Data backups and dwca archival

rukayaj commented 2 years ago

I suggest we have a test run where we pretend we have had our servers burned or something, and we try to reconstruct all our different services.

Technical information about the UiO servers: https://www.uio.no/tjenester/it/hosting/servere/beskrivelse.html

Ability to backup content in cloud services such as MS Azure, MS365, Google and AWS.

Back up as a service: https://www.uio.no/tjenester/it/hosting/baas/ <- I think we have this maybe? But I have never tried to retrieve data from it. I will send them an email and ask.

rukayaj commented 2 years ago

When it comes to backing up all the other Norwegian publisher's IPTs - I think we should get in touch and ask them what their current disaster management backup practices are, and if they would like this dwca archival thing as a service.
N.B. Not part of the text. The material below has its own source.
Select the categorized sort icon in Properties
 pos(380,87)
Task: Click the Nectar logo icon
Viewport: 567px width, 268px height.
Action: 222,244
For Oleh and the Ukraine we should also see what he actually wants, but my feeling is that part of hosting an IPT should be the responsibility to back up your own data, and if you aren't able to do that we should help with the IPT hosting.

dagendresen commented 2 years ago

If the storage space is not impossible to handle, I think that maybe we simply go ahead and create a backup routine for all the Norwegian IPTs -- no need to ask?

I agree that backup is part of the responsibility when hosting your own IPT. But I also think that a second or third (?) safe back of datasets could be argued to be a relevant responsibility for a national GBIF node... ;-)

rukayaj commented 2 years ago

Well, obviously it is not impossible, but it would mean that we need more space. I don't think we can handle it on our current servers.

So if we want to do this then, step 1 would be to get a new server with more storage space, or we pay for a bucket on the cloud. Maybe the cloud storage makes more sense as it might be a bit safer than the UiO servers? We should scope out how much that might cost.

We can also discuss how the script should work:

Should it just be a job which runs on a server like a cron job without any kind of web interface? Or do we want it to have a web interface that has a button where we can manually trigger the downloads + back ups, as well as automatically scheduling them? Do we want a UI to view the dwca backups, which divides up dwcas per publisher, and displays info about the dataset, e.g. name etc? We could also just have the dwcas hosted on an ftp server, or even just privately available to us on the server's file system. Do we want to allow extra stuff like the ability to choose specific publisher's dwcas to back up as an ad hoc job?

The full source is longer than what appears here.